What is text-to-speech?

Text-to-speech from the Speech service enables your applications, tools, or devices to convert text into natural human-like synthesized speech. Choose from standard and neural voices, or create your own custom voice unique to your product or brand. 75+ standard voices are available in more than 45 languages and locales, and 5 neural voices are available in 4 languages and locales. For a full list, see supported languages.

Text-to-speech technology allows content creators to interact with their users in different ways. Text-to-speech can improve accessibility by providing users with an option to interact with content audibly. Whether the user has a visual impairment, a learning disability, or requires navigation information while driving, text-to-speech can improve an existing experience. Text-to-speech is also a valuable add-on for voice bots and voice assistants.

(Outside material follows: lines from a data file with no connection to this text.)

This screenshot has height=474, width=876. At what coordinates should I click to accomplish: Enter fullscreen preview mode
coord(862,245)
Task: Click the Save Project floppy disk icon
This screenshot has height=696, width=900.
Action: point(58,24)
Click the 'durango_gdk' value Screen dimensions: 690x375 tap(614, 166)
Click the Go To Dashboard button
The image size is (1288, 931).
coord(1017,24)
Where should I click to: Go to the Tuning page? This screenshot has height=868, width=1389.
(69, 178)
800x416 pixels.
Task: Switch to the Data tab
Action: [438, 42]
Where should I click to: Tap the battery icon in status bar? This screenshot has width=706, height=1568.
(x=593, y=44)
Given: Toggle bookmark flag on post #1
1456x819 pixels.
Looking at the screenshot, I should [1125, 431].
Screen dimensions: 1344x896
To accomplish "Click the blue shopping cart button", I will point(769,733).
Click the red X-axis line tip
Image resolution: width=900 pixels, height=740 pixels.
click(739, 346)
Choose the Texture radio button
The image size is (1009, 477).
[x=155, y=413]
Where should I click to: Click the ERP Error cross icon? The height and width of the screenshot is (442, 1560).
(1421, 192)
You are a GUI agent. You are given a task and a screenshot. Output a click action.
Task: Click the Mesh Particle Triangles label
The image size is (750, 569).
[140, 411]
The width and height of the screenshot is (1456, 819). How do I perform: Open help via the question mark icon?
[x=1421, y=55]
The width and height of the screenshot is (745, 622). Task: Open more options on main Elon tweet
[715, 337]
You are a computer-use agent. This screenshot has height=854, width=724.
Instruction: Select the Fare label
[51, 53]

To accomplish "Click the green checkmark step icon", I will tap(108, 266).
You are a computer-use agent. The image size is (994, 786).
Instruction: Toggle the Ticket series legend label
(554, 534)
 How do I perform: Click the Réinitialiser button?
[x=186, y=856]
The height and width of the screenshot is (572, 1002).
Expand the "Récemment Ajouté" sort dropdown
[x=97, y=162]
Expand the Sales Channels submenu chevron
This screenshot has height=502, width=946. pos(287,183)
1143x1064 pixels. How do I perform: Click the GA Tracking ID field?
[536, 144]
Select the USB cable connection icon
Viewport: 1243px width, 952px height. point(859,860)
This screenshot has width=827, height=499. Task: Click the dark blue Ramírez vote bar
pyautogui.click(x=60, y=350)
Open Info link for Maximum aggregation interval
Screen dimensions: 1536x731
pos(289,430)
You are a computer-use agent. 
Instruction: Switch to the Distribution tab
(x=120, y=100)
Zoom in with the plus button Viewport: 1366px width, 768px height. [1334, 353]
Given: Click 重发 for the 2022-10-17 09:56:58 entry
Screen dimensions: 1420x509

By leveraging Speech Synthesis Markup Language (SSML), an XML-based markup language, developers using the text-to-speech service can specify how input text is converted into synthesized speech. With SSML, you can adjust pitch, pronunciation, speaking rate, volume, and more. For more information, see SSML.

Standard voices

Standard voices are created using Statistical Parametric Synthesis and/or Concatenation Synthesis techniques. These voices are highly intelligible and sound natural. You can easily enable your applications to speak in more than 45 languages, with a wide range of voice options. These voices provide high pronunciation accuracy, including support for abbreviations, acronym expansions, date/time interpretations, polyphones, and more. Use standard voice to improve accessibility for your applications and services by allowing users to interact with your content audibly.

Neural voices

Neural voices use deep neural networks to overcome the limits of traditional text-to-speech systems in matching the patterns of stress and intonation in spoken language, and in synthesizing the units of speech into a computer voice. Standard text-to-speech breaks down prosody into separate linguistic analysis and acoustic prediction steps that are governed by independent models, which can result in muffled voice synthesis. Our neural capability does prosody prediction and voice synthesis simultaneously, which results in a more fluid and natural-sounding voice.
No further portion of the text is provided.